== Document text ==
· · · · ·
Will Keystone hurt Alaska?

Here’s GOP Senator-elect Dan Sullivan on Greta Van Susteren, who asks an interesting question about whether or not Keystone Pipeline will lower the price of oil and cut into Alaska’s coffers:

Either this is a new idea for Sullivan, or he wasn’t prepared for the question. I remember asking Sen. Lisa Murkowski’s spokesperson a while back about how Keystone would affect Alaska, and the answer was along the lines of what’s good for the country is good for Alaska, which is a pretty good answer. But still, it might sting if and when that oil comes down Keystone. Even pre-Keystone, the price of oil is tumbling. On Thursday, crude oil traded for less than $75 a barrel for the first time in more than four years. And it looks like the tumble will continue given that Saudi Arabia, increasingly nervous about the shale oil boom in the U.S, is refusing to cut production. In other words, things aren’t looking good for Alaska.

This is from a comment by Lynn Willis on the subject:

We now face the impact of the Saudi’s purposeful suppression of oil prices in North America to make marginal oil prospects untenable as they did with Oil Shale in the 70s. And this move impacted just as Alaska is now depending on the extraction of more marginal oil reservoirs and we must now face the resulting reality that the producers and the state may well not have the available investment capital for projects such as a 65 billion dollar AKLNG project as envisioned in SB138. I am amazed that the first action our new Senatorial delegation wants to do is support the Keystone pipeline will might just lessen demand for Alaskan oil.

Facebooktwittermail

12 thoughts on “Will Keystone hurt Alaska?

  1. Amy Carroll

    Hello,
    To the many people at work and around town who have asked if the above comment is mine: NO. It’s someone else with the same name.

    Sincerely,
    Amy Carroll (from the Alaska Department of Fish and Game in Juneau Alaska)

  2. joe blow

    How about we let Sullivan get sworn in and actually serve in the office for a couple of days before we write him off?

  3. Garand Fellow

    I certainly have the fear that the promise of a gas line will be enough of an excuse to allow deficit state spending to continue until cash reserves, other than the corpus of the Permanent Fund, are spent. That ensures much more severe economic dislocation and a state and municipal government crisis. The calculus is that if we keep paying those agency people as much as a half-million dollars a year so that amount can be their PERS “high-three” they will keep telling us there will soon be a gas line bringing $3 billion or $4 billion in annual unrestricted revenue.

    There is absolutely nothing in energy markets today to suggest a gas line from the North Slope is even remotely feasible. Remember, the US was in an extreme energy crisis, with gasoline purchasers beating one another while waiting in line, when TAPS was approved yet it was approved in the US Senate by one vote. Does anyone see anything like that today?
· · · · ·
== Information provided ==
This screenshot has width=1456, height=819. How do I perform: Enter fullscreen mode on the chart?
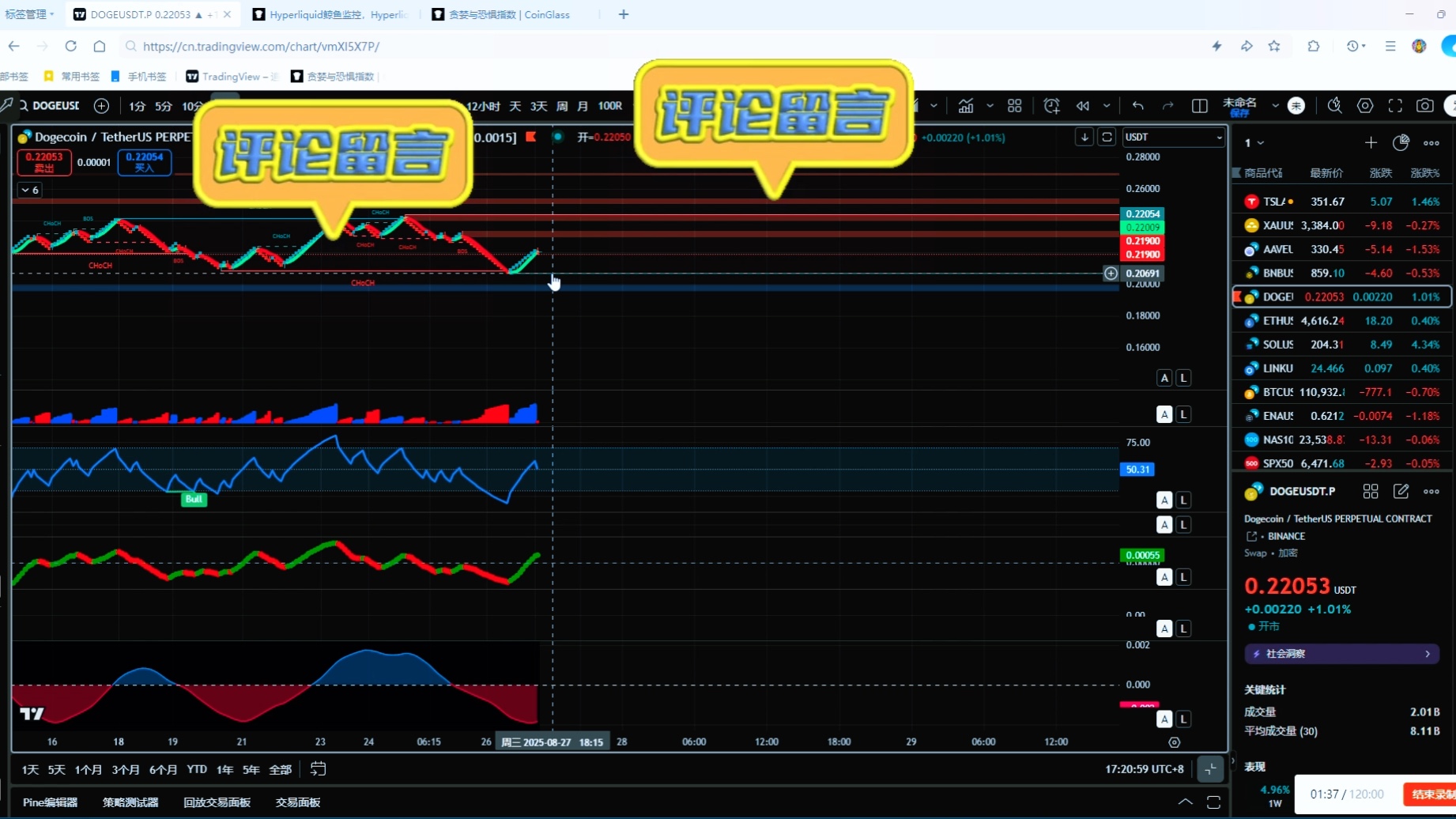click(1395, 106)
· · · · ·
== Written instruction ==
Please answer these about the Keystone text:
1. On Thursday, crude oil traded below what price per barrel?
2. What dollar figure does Lynn Willis's comment give for the AKLNG project?
3. By how many votes did the US Senate approve TAPS, according to Garand Fellow?

== Final answer ==
1. $75 a barrel
2. 65 billion dollars
3. One vote